Short task: Please write out the lines exactly, from the line containing "will [x=39, y=43]." through the line containing "Looking at the screenshot, I should coord(1768,32).", and include both of those.
--- BEGIN Records supplied ---
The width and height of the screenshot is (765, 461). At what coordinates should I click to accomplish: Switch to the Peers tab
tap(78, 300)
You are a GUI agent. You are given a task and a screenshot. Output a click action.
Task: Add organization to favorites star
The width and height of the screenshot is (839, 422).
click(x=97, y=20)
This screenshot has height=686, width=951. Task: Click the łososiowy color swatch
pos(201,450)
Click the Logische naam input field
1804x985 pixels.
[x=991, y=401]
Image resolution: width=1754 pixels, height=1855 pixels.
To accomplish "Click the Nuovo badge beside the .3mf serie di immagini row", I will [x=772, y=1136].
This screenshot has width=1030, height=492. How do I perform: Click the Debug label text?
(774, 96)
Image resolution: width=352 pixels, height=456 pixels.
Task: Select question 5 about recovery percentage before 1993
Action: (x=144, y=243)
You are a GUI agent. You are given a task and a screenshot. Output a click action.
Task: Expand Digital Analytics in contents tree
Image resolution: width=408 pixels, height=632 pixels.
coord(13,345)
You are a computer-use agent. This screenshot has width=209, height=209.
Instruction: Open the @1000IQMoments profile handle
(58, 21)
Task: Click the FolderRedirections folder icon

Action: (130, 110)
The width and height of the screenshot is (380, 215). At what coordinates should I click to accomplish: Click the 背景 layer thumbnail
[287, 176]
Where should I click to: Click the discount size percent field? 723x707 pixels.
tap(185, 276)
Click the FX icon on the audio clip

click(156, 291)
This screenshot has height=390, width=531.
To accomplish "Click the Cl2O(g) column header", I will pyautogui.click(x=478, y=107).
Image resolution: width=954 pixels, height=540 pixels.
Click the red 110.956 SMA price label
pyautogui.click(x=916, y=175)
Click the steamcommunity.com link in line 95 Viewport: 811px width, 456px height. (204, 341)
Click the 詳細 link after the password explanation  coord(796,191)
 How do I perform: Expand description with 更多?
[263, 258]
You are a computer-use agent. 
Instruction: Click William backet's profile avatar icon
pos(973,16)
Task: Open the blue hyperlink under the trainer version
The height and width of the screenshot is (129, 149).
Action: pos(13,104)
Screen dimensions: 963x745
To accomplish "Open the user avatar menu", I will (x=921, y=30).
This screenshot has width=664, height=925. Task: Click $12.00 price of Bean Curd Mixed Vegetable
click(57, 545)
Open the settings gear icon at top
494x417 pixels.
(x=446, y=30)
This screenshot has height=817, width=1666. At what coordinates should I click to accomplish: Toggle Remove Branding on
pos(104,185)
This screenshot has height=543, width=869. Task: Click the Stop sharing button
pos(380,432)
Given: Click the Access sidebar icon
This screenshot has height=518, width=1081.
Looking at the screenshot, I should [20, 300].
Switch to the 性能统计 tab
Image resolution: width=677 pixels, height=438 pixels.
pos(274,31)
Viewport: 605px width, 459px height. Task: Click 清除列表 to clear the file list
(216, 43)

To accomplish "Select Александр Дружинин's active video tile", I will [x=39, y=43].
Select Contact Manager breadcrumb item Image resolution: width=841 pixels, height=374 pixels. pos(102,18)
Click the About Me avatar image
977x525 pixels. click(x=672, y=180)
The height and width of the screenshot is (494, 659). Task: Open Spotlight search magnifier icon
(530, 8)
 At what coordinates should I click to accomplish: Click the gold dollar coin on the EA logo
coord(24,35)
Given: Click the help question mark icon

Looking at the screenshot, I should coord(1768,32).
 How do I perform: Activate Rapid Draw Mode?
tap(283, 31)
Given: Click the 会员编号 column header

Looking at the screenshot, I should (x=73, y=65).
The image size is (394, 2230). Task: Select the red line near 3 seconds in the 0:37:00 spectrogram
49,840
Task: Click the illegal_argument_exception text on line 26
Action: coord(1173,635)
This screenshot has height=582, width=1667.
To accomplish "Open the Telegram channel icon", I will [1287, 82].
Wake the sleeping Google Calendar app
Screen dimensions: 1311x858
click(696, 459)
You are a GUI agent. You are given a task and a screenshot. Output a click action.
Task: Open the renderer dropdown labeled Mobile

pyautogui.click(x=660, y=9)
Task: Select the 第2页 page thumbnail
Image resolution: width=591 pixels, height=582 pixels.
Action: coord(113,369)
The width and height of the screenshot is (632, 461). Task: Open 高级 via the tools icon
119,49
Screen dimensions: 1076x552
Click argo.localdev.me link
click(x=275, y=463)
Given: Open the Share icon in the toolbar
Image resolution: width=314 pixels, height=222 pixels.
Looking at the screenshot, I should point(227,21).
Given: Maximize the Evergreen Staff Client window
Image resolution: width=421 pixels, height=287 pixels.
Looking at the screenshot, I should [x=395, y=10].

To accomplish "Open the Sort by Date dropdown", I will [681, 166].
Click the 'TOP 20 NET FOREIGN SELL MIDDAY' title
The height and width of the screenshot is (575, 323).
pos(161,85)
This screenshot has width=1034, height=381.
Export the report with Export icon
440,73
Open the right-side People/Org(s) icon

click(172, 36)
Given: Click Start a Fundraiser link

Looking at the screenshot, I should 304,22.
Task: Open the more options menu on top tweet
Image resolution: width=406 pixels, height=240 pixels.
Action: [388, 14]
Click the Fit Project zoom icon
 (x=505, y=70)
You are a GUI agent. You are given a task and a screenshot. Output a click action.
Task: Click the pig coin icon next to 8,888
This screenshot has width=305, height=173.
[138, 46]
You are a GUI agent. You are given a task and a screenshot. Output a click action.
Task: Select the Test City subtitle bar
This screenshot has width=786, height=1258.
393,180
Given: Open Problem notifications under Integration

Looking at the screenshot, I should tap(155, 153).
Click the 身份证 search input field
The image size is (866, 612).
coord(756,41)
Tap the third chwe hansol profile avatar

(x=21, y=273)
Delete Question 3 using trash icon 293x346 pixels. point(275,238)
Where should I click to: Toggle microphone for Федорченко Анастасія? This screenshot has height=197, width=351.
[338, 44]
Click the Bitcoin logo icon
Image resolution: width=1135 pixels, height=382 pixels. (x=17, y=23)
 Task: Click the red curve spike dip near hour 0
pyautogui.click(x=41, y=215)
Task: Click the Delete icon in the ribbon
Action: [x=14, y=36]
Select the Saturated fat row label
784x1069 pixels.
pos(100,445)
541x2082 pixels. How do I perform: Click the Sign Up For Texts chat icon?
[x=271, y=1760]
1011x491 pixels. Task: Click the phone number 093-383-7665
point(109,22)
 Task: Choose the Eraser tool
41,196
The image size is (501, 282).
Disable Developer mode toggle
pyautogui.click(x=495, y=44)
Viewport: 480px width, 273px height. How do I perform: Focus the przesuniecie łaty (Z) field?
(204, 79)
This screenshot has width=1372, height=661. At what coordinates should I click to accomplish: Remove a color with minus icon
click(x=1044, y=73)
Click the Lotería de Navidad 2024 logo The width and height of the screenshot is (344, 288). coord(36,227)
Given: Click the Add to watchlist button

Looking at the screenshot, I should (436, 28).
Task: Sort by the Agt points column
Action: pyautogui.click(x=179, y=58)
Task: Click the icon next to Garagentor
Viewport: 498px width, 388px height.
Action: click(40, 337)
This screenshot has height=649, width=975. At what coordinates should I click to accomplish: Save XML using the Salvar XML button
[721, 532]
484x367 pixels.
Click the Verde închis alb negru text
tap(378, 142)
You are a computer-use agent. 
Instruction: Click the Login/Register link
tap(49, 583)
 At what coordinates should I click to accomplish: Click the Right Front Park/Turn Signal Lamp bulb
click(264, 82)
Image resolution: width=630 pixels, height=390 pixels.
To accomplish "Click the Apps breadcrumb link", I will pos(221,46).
--- END Records supplied ---
Response:
To accomplish "Select Александр Дружинин's active video tile", I will [x=39, y=43].
Select Contact Manager breadcrumb item Image resolution: width=841 pixels, height=374 pixels. pos(102,18)
Click the About Me avatar image
977x525 pixels. click(x=672, y=180)
The height and width of the screenshot is (494, 659). Task: Open Spotlight search magnifier icon
(530, 8)
 At what coordinates should I click to accomplish: Click the gold dollar coin on the EA logo
coord(24,35)
Given: Click the help question mark icon

Looking at the screenshot, I should coord(1768,32).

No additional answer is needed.